With the information given, we have to assume the calorimeter is "perfect", and no thermal energy is lost to either the calorimeter itself or to the surroundings in order to answer the questions.
The specific heat capacity of a material tells you how much energy it takes to raise the temperature of a unit quantity of the material by 1 degree. For instance, you are told that the specific heat capacity of water is 4186 J /kg∙°C. All that means is that it takes 4186 joules of energy to increase the temperature of 1 kg of water by 1°C.
In the first problem you have 1000ml (= 1 kg) of water at 48°C. A hot object is added and the water's temperature increases to 56°C at equilibrium, for a change in temperature of ΔT = +8°C. The energy required to do this is then:
q = m*C*ΔT, where m is the mass of water, C is the specific heat capacity of water, and ΔT is the change in temperature.
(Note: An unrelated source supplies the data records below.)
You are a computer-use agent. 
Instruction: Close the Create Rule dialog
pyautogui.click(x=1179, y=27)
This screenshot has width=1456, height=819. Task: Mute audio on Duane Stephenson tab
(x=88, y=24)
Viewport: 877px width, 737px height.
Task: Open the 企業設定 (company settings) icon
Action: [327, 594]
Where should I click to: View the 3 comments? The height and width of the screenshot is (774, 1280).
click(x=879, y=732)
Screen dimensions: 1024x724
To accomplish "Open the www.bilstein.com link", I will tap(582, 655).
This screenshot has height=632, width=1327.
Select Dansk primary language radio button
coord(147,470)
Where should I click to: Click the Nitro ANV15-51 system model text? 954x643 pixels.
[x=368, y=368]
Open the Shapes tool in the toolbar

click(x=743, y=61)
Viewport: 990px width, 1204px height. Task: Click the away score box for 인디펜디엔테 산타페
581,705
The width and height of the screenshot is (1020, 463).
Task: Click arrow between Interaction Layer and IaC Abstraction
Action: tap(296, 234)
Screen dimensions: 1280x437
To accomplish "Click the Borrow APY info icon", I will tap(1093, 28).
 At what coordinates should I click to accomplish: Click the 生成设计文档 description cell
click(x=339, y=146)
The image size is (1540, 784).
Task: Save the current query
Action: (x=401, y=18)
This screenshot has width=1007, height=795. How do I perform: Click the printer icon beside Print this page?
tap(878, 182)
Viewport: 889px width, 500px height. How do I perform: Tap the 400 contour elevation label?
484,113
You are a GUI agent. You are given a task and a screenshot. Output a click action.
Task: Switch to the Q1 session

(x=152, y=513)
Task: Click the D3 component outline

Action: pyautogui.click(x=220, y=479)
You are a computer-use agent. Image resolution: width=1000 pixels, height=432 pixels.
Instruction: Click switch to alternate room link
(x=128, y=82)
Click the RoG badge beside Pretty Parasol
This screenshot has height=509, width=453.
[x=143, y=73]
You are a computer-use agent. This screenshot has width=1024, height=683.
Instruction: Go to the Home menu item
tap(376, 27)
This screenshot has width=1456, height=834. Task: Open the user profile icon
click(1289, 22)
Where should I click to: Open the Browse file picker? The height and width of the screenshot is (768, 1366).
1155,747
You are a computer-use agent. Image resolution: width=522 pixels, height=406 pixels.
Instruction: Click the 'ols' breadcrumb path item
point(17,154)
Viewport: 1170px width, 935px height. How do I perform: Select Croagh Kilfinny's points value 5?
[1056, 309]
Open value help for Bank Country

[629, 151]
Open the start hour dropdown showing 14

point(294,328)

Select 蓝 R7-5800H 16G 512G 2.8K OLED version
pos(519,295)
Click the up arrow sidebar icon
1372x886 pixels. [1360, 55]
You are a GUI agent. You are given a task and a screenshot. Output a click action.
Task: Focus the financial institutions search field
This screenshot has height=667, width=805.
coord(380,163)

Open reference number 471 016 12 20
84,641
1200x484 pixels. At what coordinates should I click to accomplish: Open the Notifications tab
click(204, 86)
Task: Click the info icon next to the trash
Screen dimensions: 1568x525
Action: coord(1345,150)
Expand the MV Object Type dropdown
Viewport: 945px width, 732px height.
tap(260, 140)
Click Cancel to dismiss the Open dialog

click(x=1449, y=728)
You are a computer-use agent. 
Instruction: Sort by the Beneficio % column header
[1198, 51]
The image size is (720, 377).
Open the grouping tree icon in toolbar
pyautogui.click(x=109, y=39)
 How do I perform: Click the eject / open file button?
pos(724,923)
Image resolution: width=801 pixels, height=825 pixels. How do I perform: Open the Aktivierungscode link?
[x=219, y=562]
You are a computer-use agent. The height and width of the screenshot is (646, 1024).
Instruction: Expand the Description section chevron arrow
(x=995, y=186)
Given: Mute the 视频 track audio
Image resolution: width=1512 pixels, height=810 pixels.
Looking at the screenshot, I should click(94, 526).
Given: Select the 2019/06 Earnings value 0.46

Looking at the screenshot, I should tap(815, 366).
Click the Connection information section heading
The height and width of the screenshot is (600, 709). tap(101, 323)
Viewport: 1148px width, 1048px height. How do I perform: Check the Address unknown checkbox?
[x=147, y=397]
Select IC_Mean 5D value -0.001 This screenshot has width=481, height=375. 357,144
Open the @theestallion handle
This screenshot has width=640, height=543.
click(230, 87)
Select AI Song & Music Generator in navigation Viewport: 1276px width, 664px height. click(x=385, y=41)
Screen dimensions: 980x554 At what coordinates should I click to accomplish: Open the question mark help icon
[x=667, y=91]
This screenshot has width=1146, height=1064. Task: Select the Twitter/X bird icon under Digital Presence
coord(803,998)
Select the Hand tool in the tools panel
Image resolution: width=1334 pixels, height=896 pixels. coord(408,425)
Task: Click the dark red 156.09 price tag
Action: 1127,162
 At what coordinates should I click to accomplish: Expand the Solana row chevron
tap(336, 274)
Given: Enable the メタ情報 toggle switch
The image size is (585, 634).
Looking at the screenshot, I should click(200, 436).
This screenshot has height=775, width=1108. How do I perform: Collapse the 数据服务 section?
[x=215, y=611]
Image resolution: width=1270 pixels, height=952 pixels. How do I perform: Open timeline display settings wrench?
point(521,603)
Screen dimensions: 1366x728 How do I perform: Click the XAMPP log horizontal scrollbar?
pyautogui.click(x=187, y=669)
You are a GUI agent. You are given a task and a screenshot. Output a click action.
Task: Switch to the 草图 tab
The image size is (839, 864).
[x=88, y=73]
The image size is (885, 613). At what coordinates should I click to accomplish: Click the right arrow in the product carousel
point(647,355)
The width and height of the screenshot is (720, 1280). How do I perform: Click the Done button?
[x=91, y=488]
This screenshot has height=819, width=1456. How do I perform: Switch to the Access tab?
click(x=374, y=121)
In this case:
q = (1 kg)*(4186 J /kg∙°C)*(8°C) = 3.349*10^5 J. Given that the we are only given input values to 2 significant digits (at best, I'll assume there's exactly 1 kg of water in the calorimeter), we should round this 3.3*10^5 J
The second question is quite similar, and but in this case you are given q, the energy added to the water, and you have to calculate ΔT. Using the same formula:
810 J = (0.5 kg)*(4186 J /kg∙°C)*ΔT
ΔT = (810 J)/((0.5 kg)*(4186 J /kg∙°C)) = 0.387 °C. In this case, one of our pieces of input data only has 1 significant digit (0.5 kg), so this should be rounded to ΔT = 0.4 °C.